I’m writing this post after a fantastic weekend performing with the London Gay Men’s Chorus at our summer show, Heroes. We performed a 2 hour set at London’s Cadogan Hall covering songs by artists ranging from Bowie to Pet Shop Boys, Erasure to Mendolsshon, Bonnie Tyler to Depeche Mode and a medley of classic drag queen songs with references to Dianna Ross, Gloria Gaynor, Bette Midler, Donna Summer and Dusty Springfield. It was a marathon of a show but utterly thrilling to perform and the reaction from our audiences was amazing.
In between some of the songs we showed some short video clips where chorus members were asked to talk about what heroes mean to them and describe who their heroes are and why. I must admit, throughout the months and months of rehearsals, I never really stopped to think too much about the concept of the show, let alone who my heroes are. But now we’re in post-show glow, I thought I’d write down a few words about my heroes and what they mean to me.
One of my earliest childhood memories was in our council flat in North London, sleeping in the top bunk in the bedroom I shared with my brother. Like all young kids, I had an imaginary friend or rather, I used to imagine that Batman got into bed and slept with me. Goodness only knows where that idea came from but all I can remember is that it made me feel very safe.
If my parents had realised what I was doing they could have predicted I might grow up to be gay! I’ve had a life-long fascination with Batman ever since. I have to admit, I have a soft spot for Superman and Spiderman too! Can’t think why!!!!
For me, I think heroes are people we look up to, who give us strength in difficult times and who inspire us to be better human beings. They don’t have to be ‘super heroes’ in the comic book sense and in fact many of the ‘heroes’ chorus members spoke of were in many ways, ordinary people but who did or stood for extraordinary things.

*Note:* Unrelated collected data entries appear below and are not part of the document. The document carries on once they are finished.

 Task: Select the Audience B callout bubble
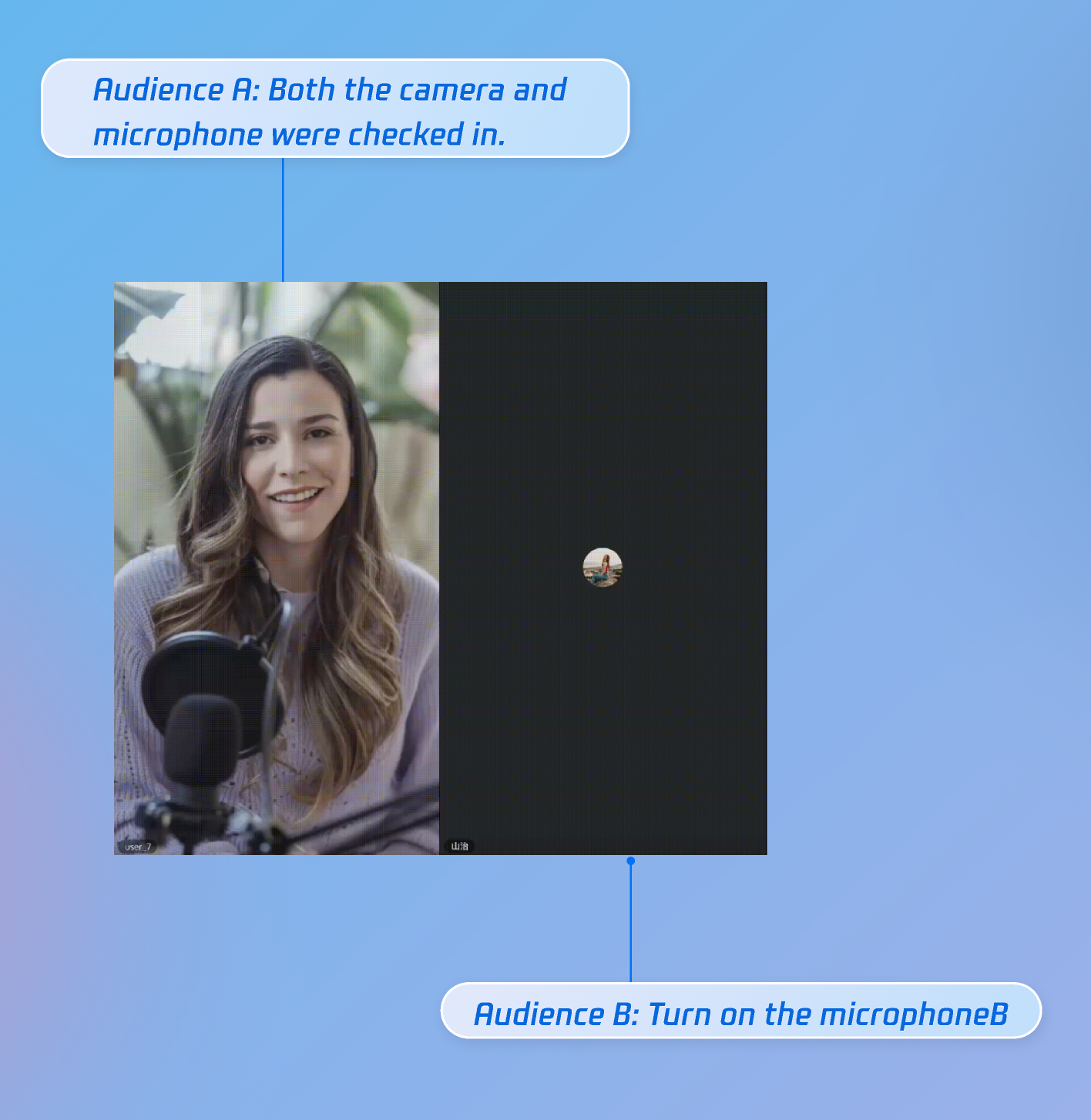click(x=740, y=1011)
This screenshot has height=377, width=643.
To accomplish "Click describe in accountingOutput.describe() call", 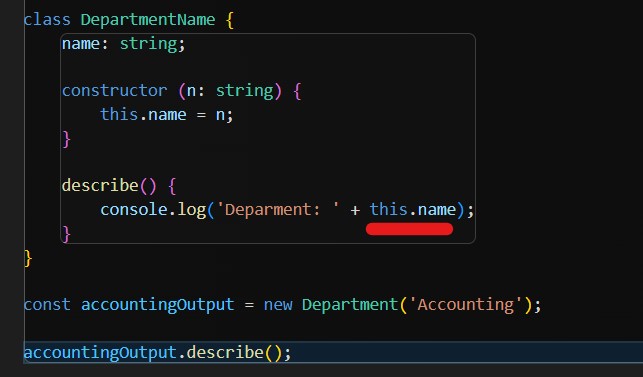I will [225, 352].
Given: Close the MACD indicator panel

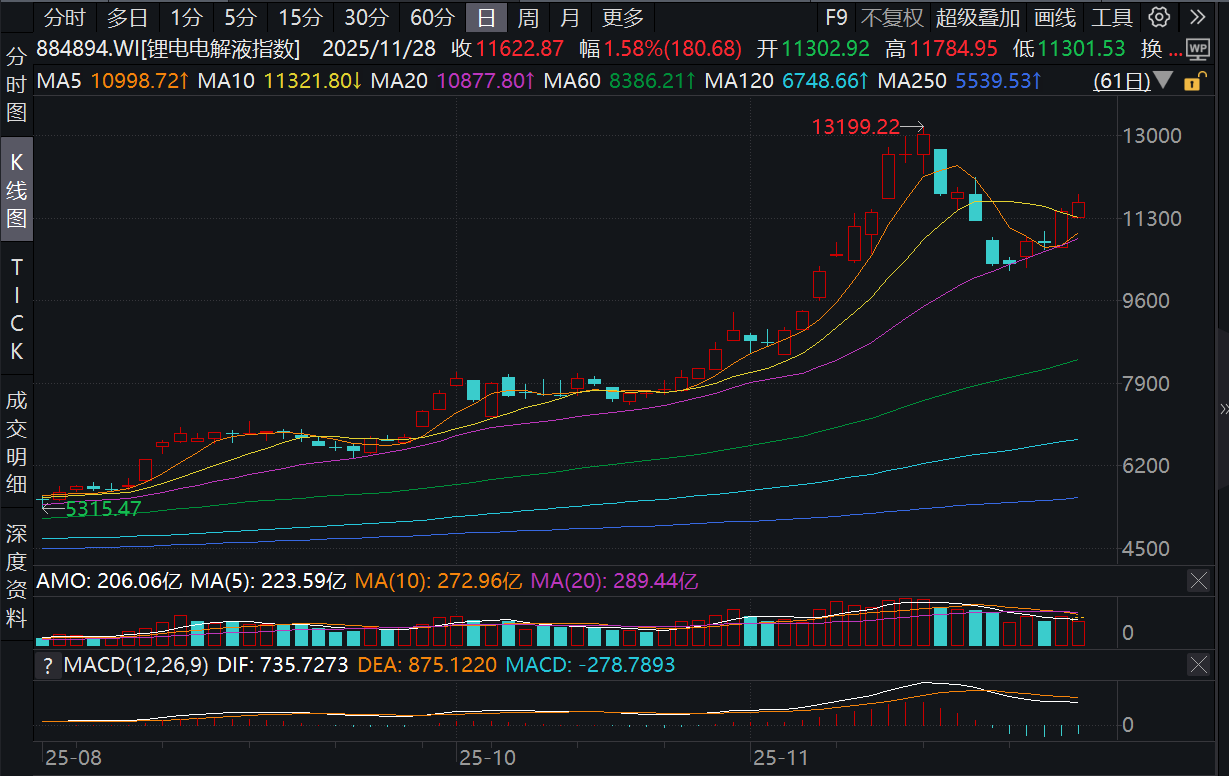Looking at the screenshot, I should tap(1197, 665).
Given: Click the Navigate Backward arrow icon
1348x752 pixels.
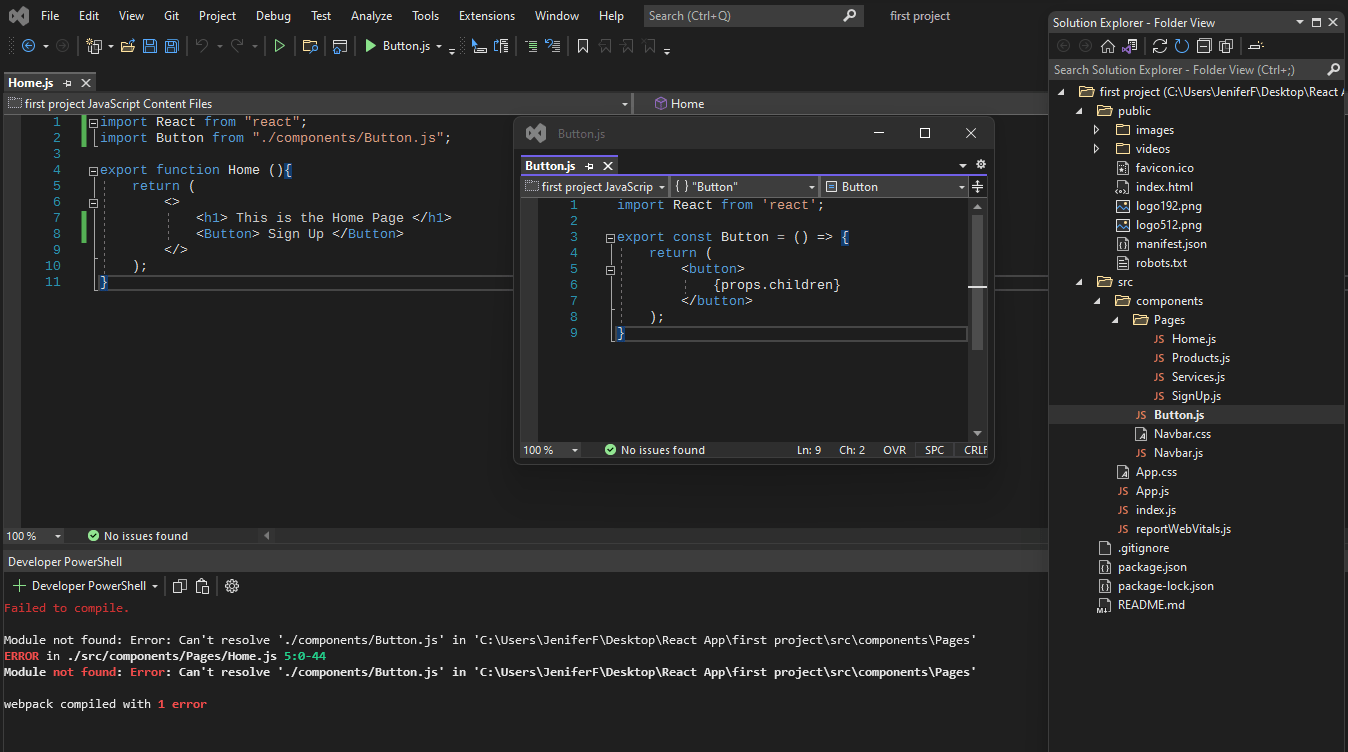Looking at the screenshot, I should [x=28, y=46].
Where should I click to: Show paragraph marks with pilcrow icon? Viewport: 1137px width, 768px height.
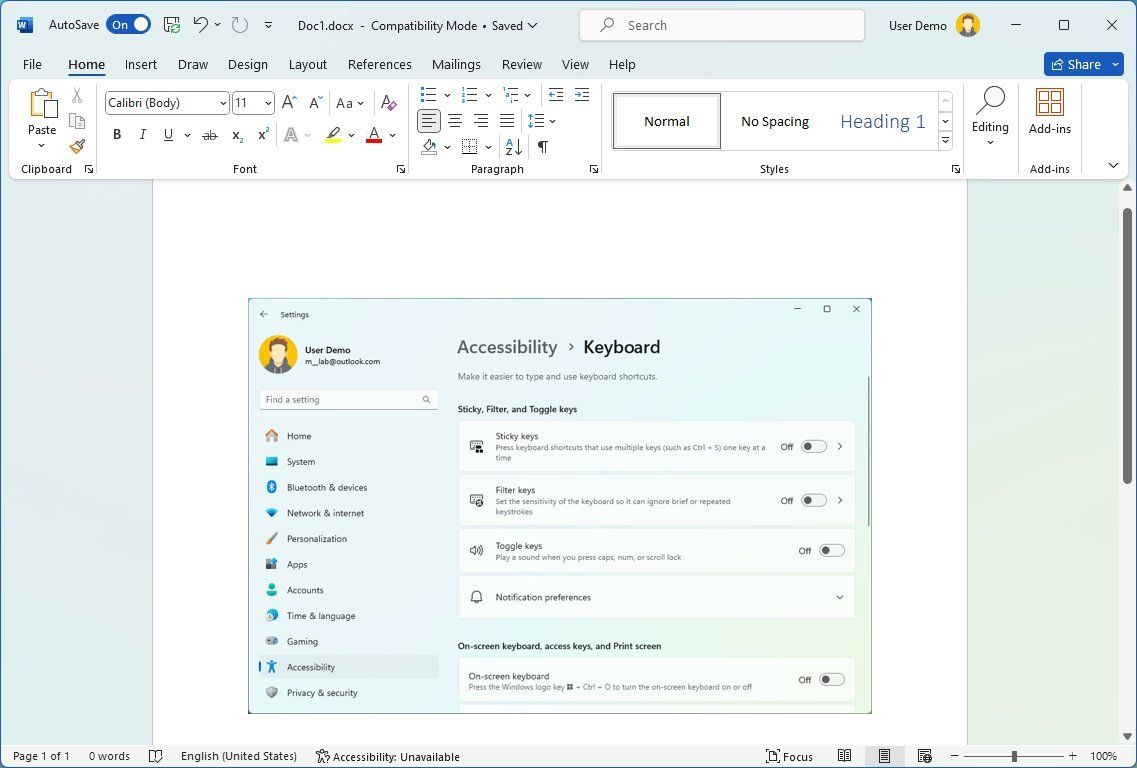(542, 147)
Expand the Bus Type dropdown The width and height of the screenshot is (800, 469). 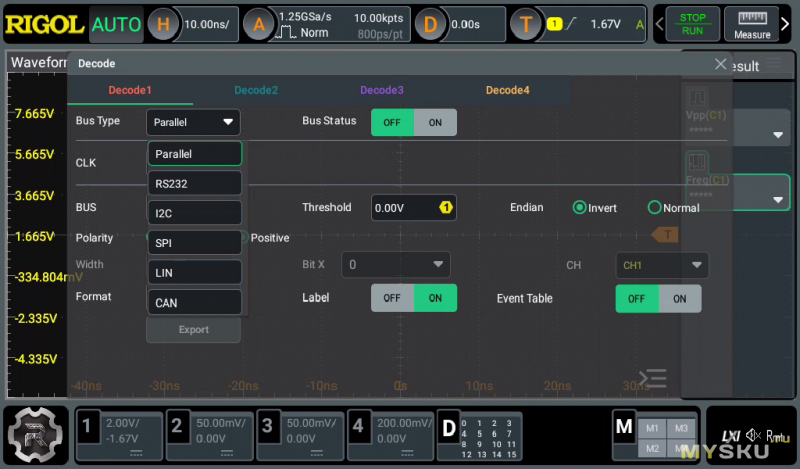click(194, 122)
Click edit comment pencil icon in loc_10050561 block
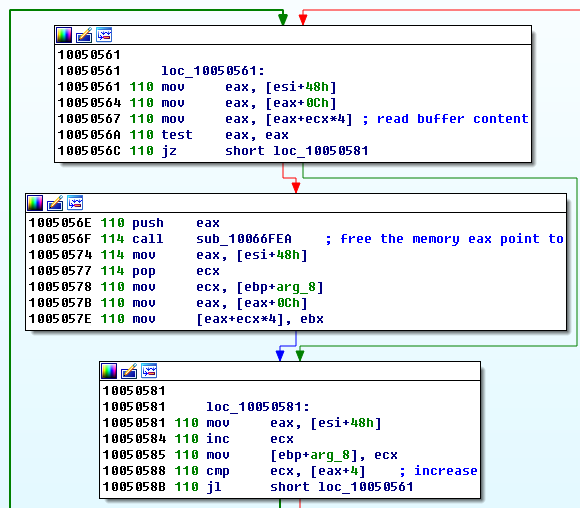The width and height of the screenshot is (580, 508). tap(84, 35)
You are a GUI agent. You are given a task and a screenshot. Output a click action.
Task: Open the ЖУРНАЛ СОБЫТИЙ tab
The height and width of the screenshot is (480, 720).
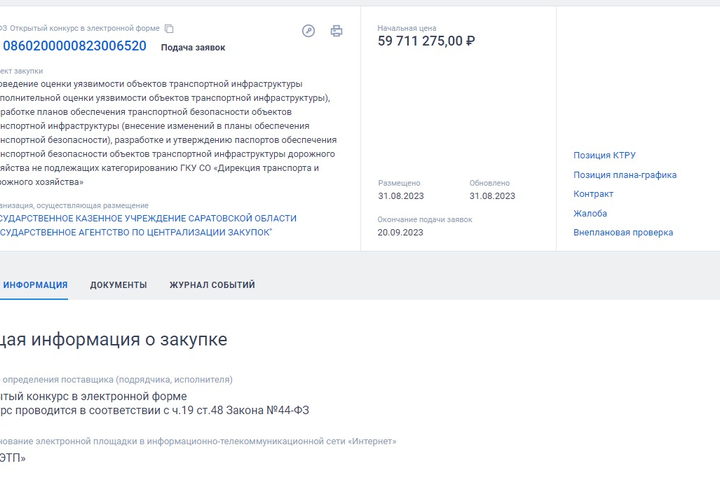[x=212, y=285]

We have a ‘meet the guys’ section on our website and for that spot I was asked the question ‘who is/are your heroes and why?’ I didn’t hesitate too much in settling on the drag queens of the Stonewall Riots, New York City, 1969 (a year before I was born).
To have been persecuted the way they were, not just by the general public but by the police for doing what?; dressing up in women’s clothes and putting on make up, is almost unthinkable in a civil society today and just plain wrong. Eventually, they decided enough is enough and they fought back, a response neither side probably ever imagined would happen. From that day forwards, the law makers and western society at large realised that ‘fags’ have a voice and they mean business.
As a 40-something gay man living in central London, I consider myself to be incredibly fortunate to have grown up in age where being gay has become more and more acceptable and although we still don’t have absolute and full equality yet with straight people, we’re in a far better position now than when I was growing up. I can generally walk hand in hand down most London streets with my partner without fear of attack, verbally or otherwise. But that’s not to say attacks aren’t possible or that they don’t occur in much the same way as other attacks on minority groups of race, faith, gender etc… In some countries, being gay remains illegal punishable by imprisonment or worse, the death penalty! It remains a sad fact of life that some people feel the need to attack what they don’t understand or fear instead of just accepting people for who they are. There is much work to do but we also have a lot to be thankful for. In the UK we can show commitment to our partners through a Civil Partnership and hopefully soon, the Marriage (Same Sex Couples) Bill will be passed so that option will be open to us as well.
So the DQs of the Stonewall Riots of 1969 in New York City are my heroes. Who are your heroes and why? And to whom are you a hero? Who would you say you inspire and why? Do you ever think of yourself as a hero?